Some items

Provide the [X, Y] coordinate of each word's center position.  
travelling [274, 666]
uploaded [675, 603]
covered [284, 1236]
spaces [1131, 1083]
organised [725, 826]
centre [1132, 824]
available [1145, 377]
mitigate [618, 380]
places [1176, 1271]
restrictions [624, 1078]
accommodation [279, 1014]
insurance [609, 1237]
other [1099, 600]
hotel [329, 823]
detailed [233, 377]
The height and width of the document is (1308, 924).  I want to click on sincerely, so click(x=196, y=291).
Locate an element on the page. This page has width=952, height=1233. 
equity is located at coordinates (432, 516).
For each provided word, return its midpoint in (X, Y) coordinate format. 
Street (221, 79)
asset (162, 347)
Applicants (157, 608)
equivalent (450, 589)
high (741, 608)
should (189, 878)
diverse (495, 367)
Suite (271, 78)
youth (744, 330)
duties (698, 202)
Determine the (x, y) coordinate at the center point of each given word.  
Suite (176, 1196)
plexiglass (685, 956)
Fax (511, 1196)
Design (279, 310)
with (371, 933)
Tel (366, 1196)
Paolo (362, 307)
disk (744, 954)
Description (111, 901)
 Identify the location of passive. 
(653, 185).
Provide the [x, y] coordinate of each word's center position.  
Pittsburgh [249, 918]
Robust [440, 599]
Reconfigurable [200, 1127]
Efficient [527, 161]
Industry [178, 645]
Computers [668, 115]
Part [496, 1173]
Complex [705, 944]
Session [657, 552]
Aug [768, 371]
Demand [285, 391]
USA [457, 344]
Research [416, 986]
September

◆ **Problem details**:
Copy all of the items above word for word.

◆ **Task solution**:
Provide the [X, Y] coordinate of each word's center position.  
travelling [274, 666]
uploaded [675, 603]
covered [284, 1236]
spaces [1131, 1083]
organised [725, 826]
centre [1132, 824]
available [1145, 377]
mitigate [618, 380]
places [1176, 1271]
restrictions [624, 1078]
accommodation [279, 1014]
insurance [609, 1237]
other [1099, 600]
hotel [329, 823]
detailed [233, 377]
The height and width of the document is (1308, 924).  I want to click on sincerely, so click(x=196, y=291).
Locate an element on the page. This page has width=952, height=1233. 
equity is located at coordinates (432, 516).
For each provided word, return its midpoint in (X, Y) coordinate format. 
Street (221, 79)
asset (162, 347)
Applicants (157, 608)
equivalent (450, 589)
high (741, 608)
should (189, 878)
diverse (495, 367)
Suite (271, 78)
youth (744, 330)
duties (698, 202)
Determine the (x, y) coordinate at the center point of each given word.  
Suite (176, 1196)
plexiglass (685, 956)
Fax (511, 1196)
Design (279, 310)
with (371, 933)
Tel (366, 1196)
Paolo (362, 307)
disk (744, 954)
Description (111, 901)
 Identify the location of passive. 
(653, 185).
Provide the [x, y] coordinate of each word's center position.  
Pittsburgh [249, 918]
Robust [440, 599]
Reconfigurable [200, 1127]
Efficient [527, 161]
Industry [178, 645]
Computers [668, 115]
Part [496, 1173]
Complex [705, 944]
Session [657, 552]
Aug [768, 371]
Demand [285, 391]
USA [457, 344]
Research [416, 986]
September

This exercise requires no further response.